Reki, kemanı eline alıp ilk çalmaya başladığında kemandan çok kötü sesler çıkıyormuş. O sesleri duyunca Reki kemanı bırakıp ağaçtan evinden çıkmış. Bir derenin kenarına gitmiş.

“Balbi boşuna bana gülmemiş. Kemandan böyle kötü ses çıkarana gülünmez de ne yapılır? Sen kim keman çalmak kim?” diyerek kendi kendine kızmış. Ama o esnada Cece tam karşısında kendisini dinliyormuş. O da gülümsemiş.
“Reki, hiçbir sanat kolay öğrenilmez. Ama öğrenmek asla imkansız da değildir. İlk adımda pes eden birinin başarıya ulaşması mümkün değildir. Ben yıllar süren deneyimden sonra böyle usta sanatçı oldum. Sen de başarmak istiyorsan yılmayacaksın! Pes etmeyeceksin!

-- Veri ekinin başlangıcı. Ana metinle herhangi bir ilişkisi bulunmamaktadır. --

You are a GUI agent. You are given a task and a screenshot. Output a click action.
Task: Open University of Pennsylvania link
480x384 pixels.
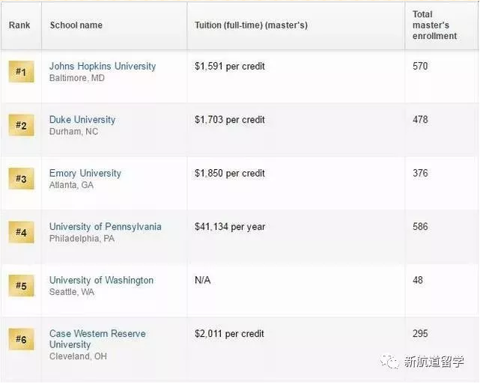pos(105,227)
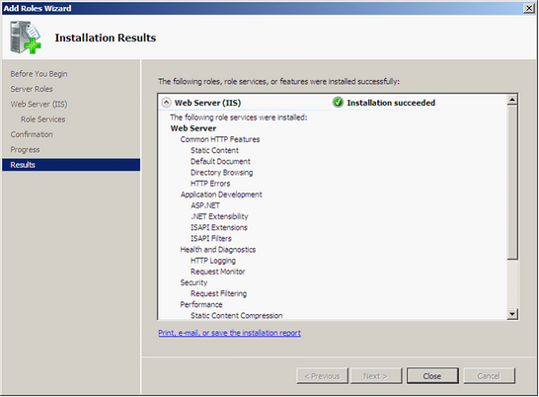Viewport: 539px width, 397px height.
Task: Select the Results step in sidebar
Action: (x=71, y=165)
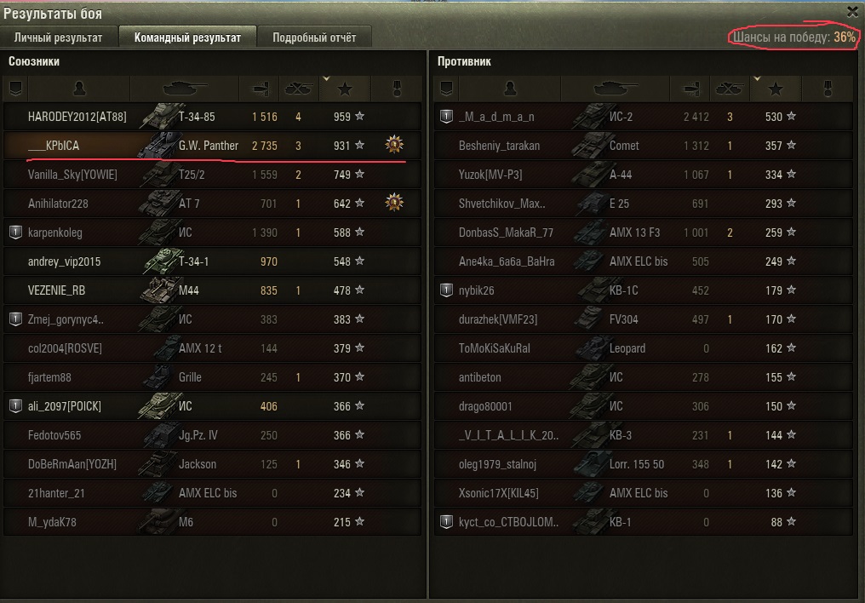Click medal icon in ___KPbICA row
The height and width of the screenshot is (603, 865).
pos(394,145)
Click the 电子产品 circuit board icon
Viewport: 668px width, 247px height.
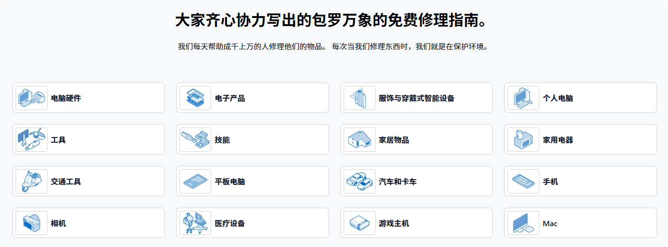(x=195, y=98)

Başarı; kararlılık ve düzenli çalışmanın ödülüdür. Bunu asla unutma!” diyerek öğrencisine cesaret vermiş. Reki o günden sonra hiç yılmamış. Çalışmış, çalışmış, çalışmış.

Reki, bazen dere kenarında bazen ormanın sessiz yerlerinde keman çalmaya başlamış. Yine bir gün sabah güneş doğarken derenin kenarında keman çalmaya başlamış. Reki hayalini gerçekleştirmenin mutluluğunu yaşıyormuş. Çok güzel çalıyormuş. Öylesine dalmış ki hiç kimseyi gözü görmüyormuş. Nihayet çalmayı bitirdiğinde birçok yerden alkış sesi gelmeye başlamış. Balıklar dereden alkışlıyormuş. Maymunlar ağaçların üstünden alkışlıyormuş. Kuşlar kanat çırparak tebrik ediyormuş. Keman sesini duyan mutlu orman sakinleri hep oraya toplanmış. Herkes onu dinliyormuş. Balbi de tam karşındaymış.

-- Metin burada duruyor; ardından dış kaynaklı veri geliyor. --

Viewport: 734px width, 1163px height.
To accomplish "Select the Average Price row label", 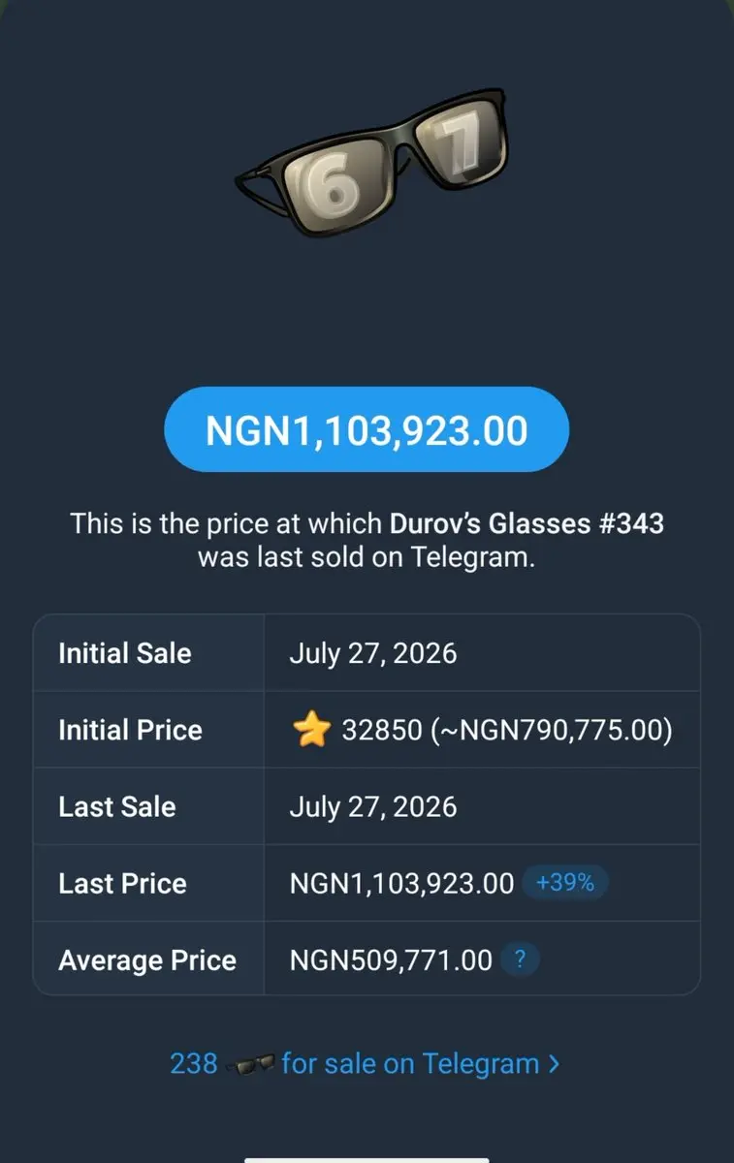I will click(147, 960).
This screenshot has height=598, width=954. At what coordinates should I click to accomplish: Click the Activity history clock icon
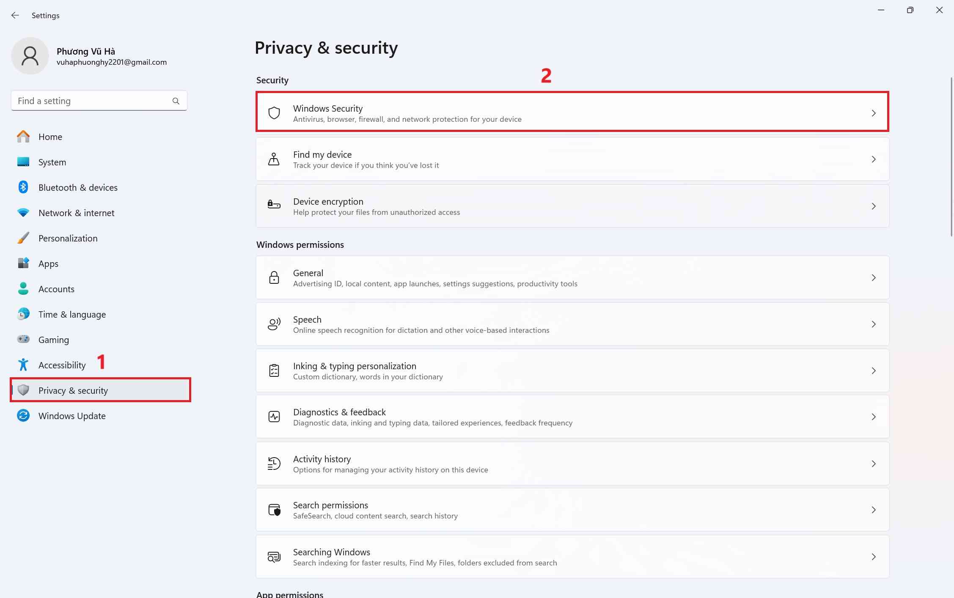tap(274, 464)
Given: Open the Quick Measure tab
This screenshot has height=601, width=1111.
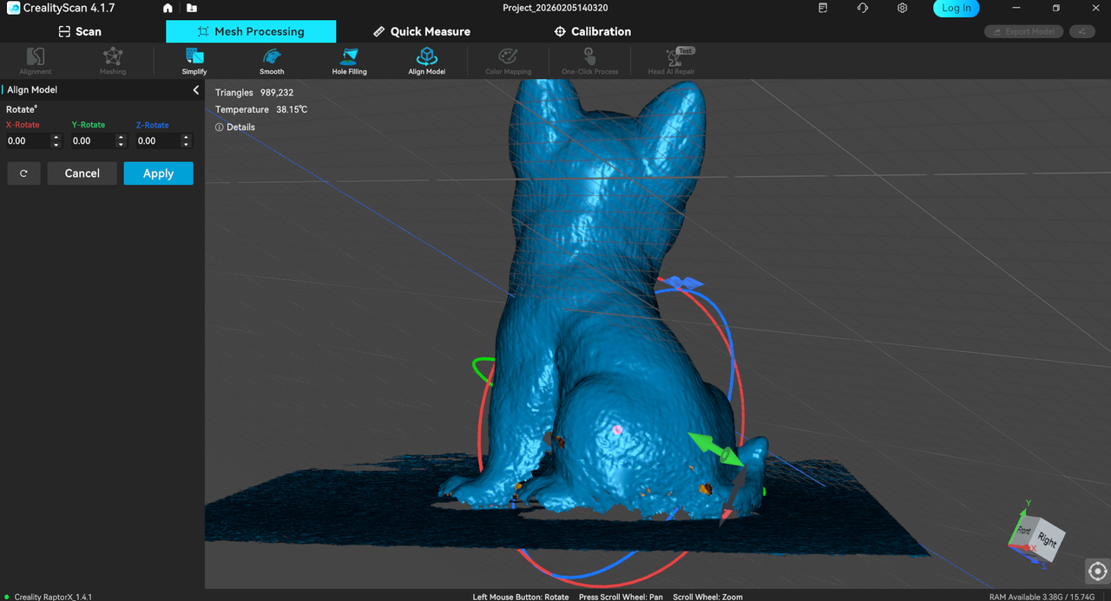Looking at the screenshot, I should (422, 31).
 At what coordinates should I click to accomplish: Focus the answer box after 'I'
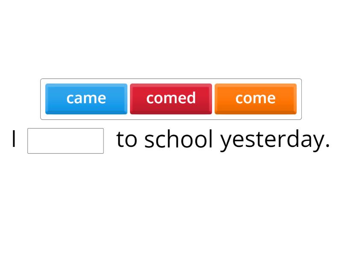pyautogui.click(x=65, y=140)
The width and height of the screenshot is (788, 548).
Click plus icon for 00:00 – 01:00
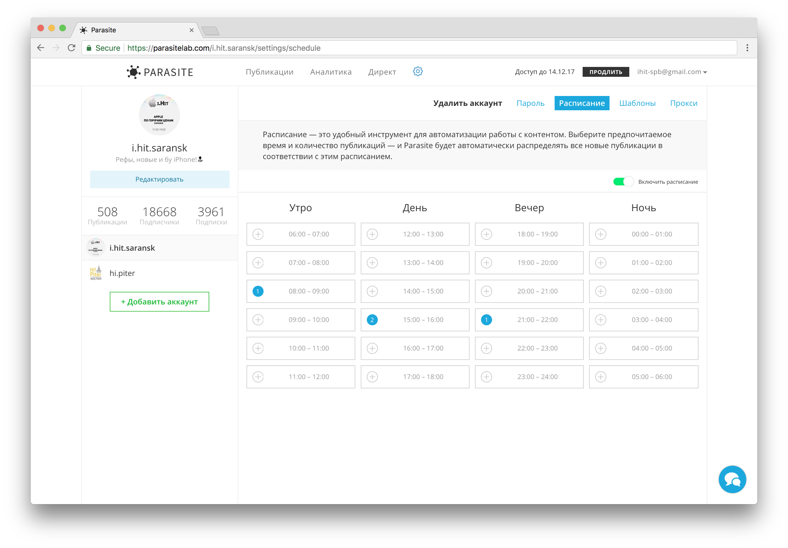(x=601, y=234)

“Reki seni tebrik ederim! Kendini çok geliştirmişsin. Hayalinin peşinden koşanlar mutlaka başarıya ulaşıyormuş.” diyerek arkadaşının başarı sevincini paylaşmış. Ve ormanının her tarafından; “Reki, Reki, Reki!” sesleri yükseliyormuş.
Gökten üç elma düşmüş. Birisi hayali olanların, diğeri hayalinin peşinden koşanların üçüncüsü de bu masalı okuyanların ve dinleyenlerin başınaymış.